======== Data for the task ========
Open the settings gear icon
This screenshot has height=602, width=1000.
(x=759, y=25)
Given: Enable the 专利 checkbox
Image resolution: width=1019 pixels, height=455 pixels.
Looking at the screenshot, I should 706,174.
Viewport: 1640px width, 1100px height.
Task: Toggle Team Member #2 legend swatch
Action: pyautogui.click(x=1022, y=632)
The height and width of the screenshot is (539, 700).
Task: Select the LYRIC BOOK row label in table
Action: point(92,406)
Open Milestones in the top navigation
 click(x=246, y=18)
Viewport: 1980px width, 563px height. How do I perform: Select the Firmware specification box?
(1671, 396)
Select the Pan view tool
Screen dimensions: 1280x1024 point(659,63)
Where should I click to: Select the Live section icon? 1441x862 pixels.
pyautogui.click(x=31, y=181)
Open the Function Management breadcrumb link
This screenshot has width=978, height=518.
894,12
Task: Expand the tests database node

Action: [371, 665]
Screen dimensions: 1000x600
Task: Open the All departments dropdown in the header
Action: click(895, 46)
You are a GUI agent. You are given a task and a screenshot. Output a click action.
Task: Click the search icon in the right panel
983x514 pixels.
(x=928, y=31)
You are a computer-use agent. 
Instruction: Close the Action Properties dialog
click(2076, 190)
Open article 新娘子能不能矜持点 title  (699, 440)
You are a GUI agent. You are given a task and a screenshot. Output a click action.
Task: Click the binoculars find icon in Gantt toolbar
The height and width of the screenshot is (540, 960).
========
Short task: Write out the entries above word for word, from the first line down to and including the line that contains "(x=759, y=25)".

Written answer:
Open the settings gear icon
This screenshot has height=602, width=1000.
(x=759, y=25)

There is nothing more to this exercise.